■ WHAT YOU HAVE TO DO ■
In the entries, find all lines that hold the word "computer" and copy them.

■ INFORMATION SUPPLIED ■

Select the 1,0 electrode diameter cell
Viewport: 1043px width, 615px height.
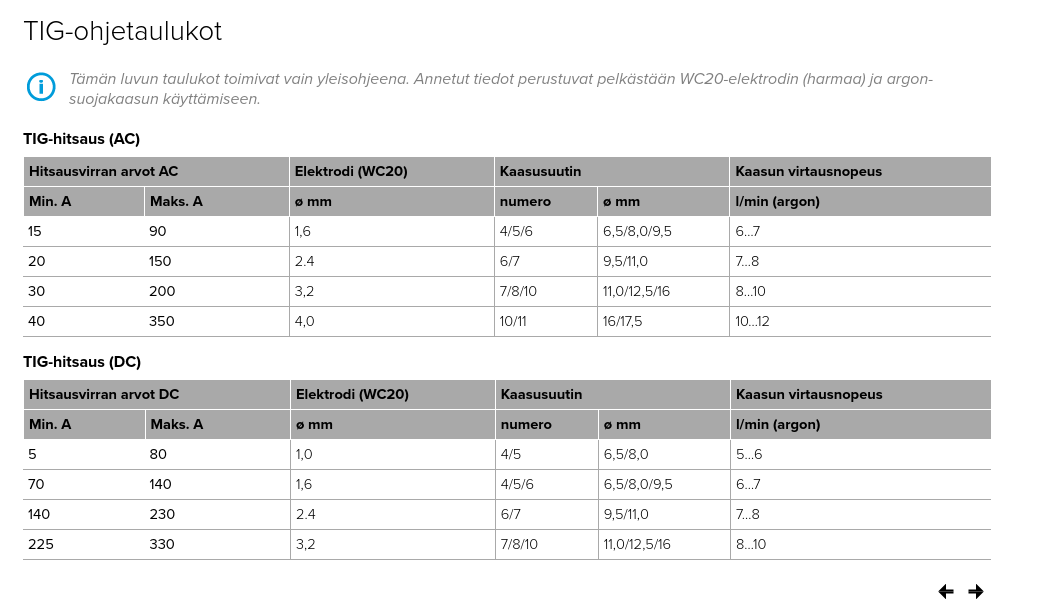pyautogui.click(x=304, y=455)
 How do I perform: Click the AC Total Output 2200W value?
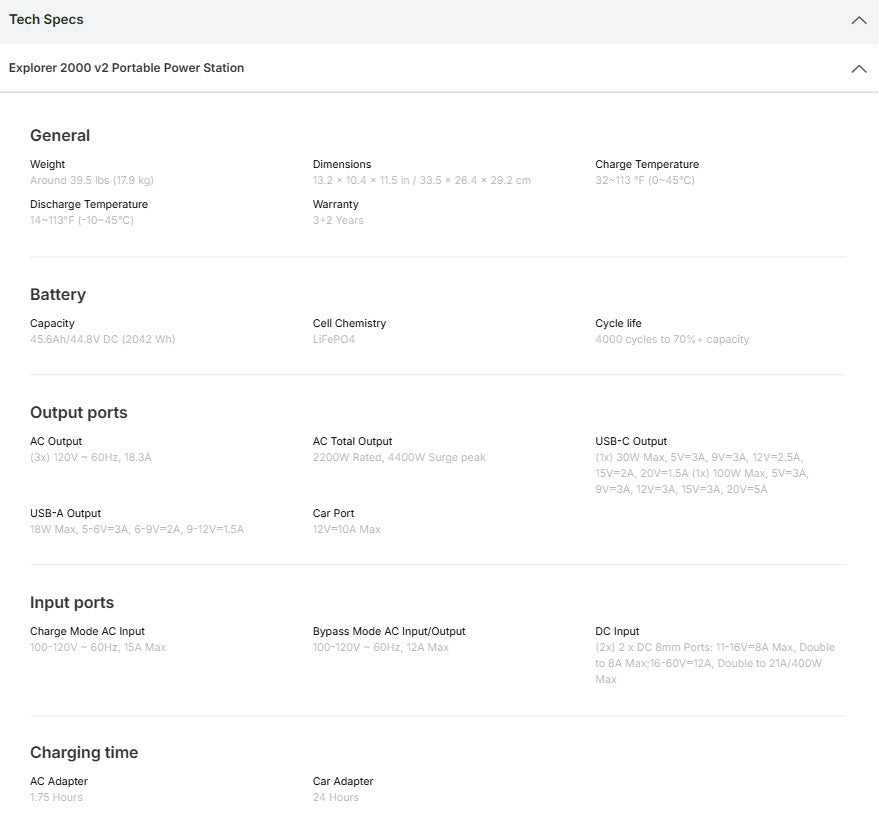(399, 458)
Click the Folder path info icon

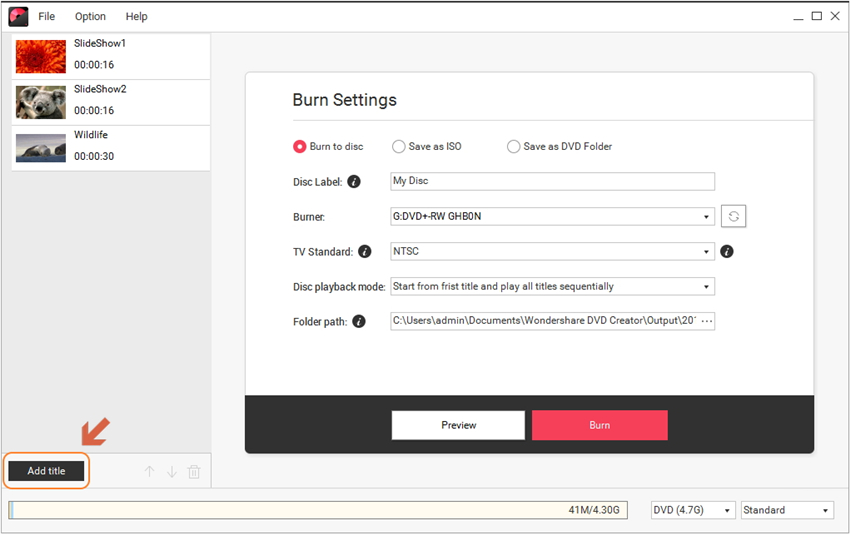[359, 322]
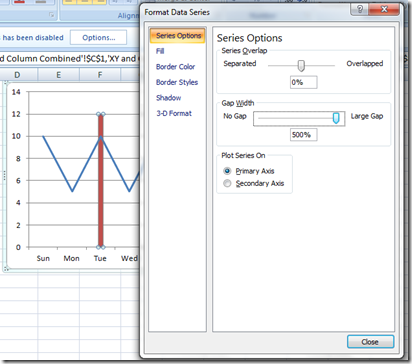This screenshot has width=412, height=364.
Task: Click the Series Overlap percentage field
Action: pos(304,82)
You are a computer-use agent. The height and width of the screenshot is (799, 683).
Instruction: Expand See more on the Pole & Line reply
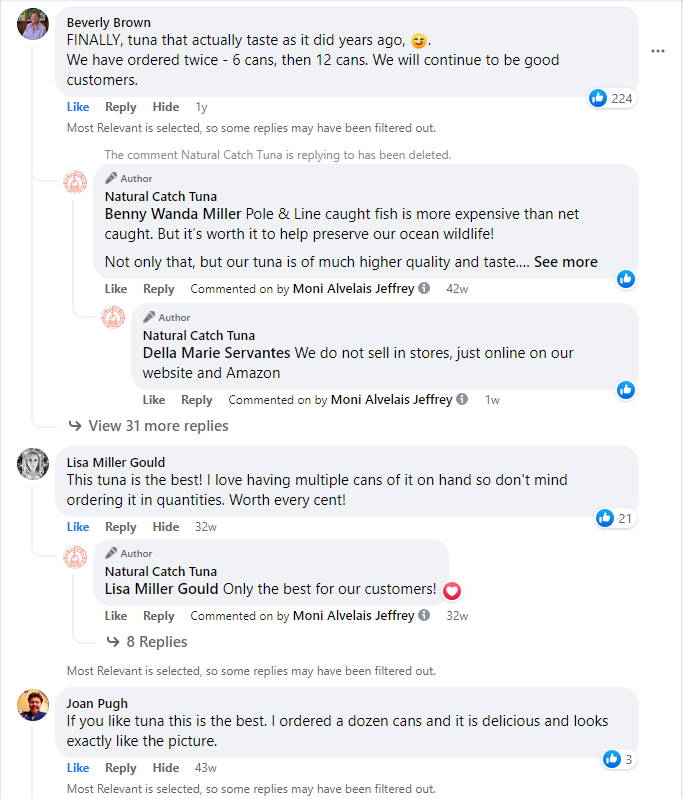565,262
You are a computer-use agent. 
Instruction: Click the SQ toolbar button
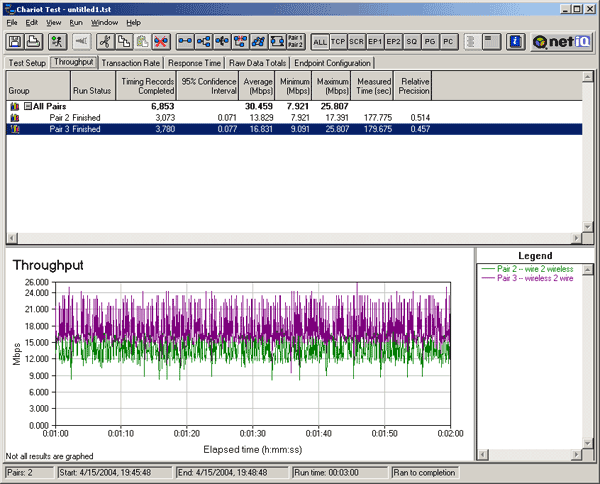413,42
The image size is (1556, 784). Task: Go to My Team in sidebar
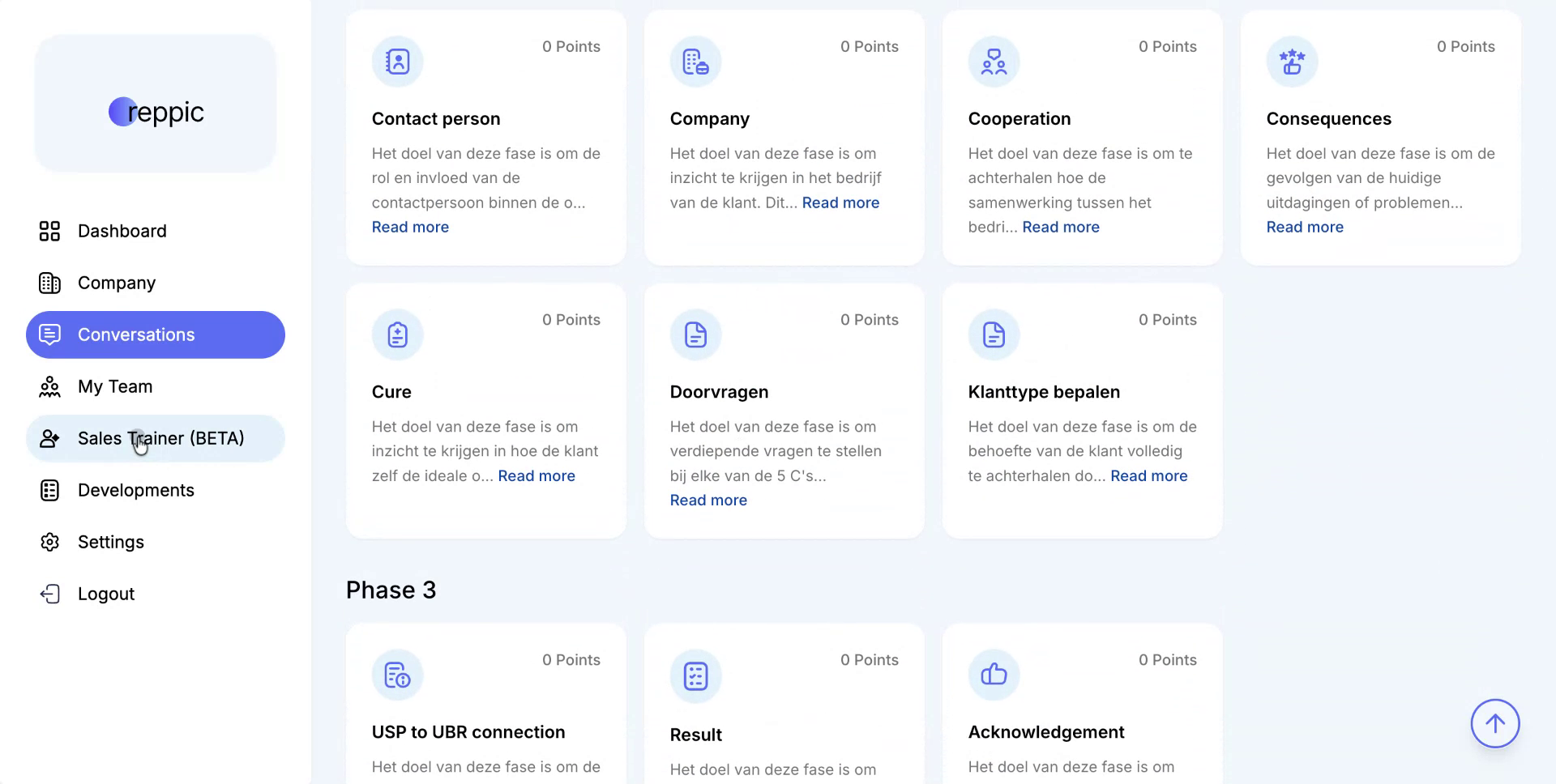click(114, 387)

■ EXERCISE OUTPUT ■
You are a computer-use agent. The height and width of the screenshot is (799, 683).
You are a computer-use agent. 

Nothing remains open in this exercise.